──────── RECORDS PROVIDED ────────

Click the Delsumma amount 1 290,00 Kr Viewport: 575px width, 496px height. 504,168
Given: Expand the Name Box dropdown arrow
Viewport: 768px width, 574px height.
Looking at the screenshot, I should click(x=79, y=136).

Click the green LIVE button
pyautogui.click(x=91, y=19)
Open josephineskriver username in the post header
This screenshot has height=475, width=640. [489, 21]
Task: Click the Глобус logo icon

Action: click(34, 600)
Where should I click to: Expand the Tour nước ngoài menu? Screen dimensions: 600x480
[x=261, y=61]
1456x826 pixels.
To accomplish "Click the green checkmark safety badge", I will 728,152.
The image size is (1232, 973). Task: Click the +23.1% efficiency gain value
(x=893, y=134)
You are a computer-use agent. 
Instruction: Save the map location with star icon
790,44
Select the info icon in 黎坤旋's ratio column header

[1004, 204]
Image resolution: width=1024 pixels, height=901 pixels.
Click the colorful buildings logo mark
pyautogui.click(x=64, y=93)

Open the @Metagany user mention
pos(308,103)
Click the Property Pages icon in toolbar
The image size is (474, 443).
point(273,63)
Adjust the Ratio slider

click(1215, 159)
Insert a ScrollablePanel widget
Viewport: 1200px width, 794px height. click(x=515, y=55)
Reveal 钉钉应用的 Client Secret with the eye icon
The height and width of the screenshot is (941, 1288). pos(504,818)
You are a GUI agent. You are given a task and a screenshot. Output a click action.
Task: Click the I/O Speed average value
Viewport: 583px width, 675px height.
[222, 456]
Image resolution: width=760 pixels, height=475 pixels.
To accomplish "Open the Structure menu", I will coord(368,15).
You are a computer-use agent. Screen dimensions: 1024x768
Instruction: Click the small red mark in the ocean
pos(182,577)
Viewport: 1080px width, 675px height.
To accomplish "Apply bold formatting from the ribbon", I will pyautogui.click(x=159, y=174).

────────

_YOUR INSTRUCTIONS_:
Rewrite the lines from the one containing "You are a GUI" through the end of the records, switching "Viewport" to "Display" wherever it occurs and keeping everything else unchanged.

_THE RESULT_:
You are a GUI agent. You are given a task and a screenshot. Output a click action.
Task: Click the I/O Speed average value
Display: 583px width, 675px height.
[222, 456]
Image resolution: width=760 pixels, height=475 pixels.
To accomplish "Open the Structure menu", I will coord(368,15).
You are a computer-use agent. Screen dimensions: 1024x768
Instruction: Click the small red mark in the ocean
pos(182,577)
Display: 1080px width, 675px height.
To accomplish "Apply bold formatting from the ribbon", I will pyautogui.click(x=159, y=174).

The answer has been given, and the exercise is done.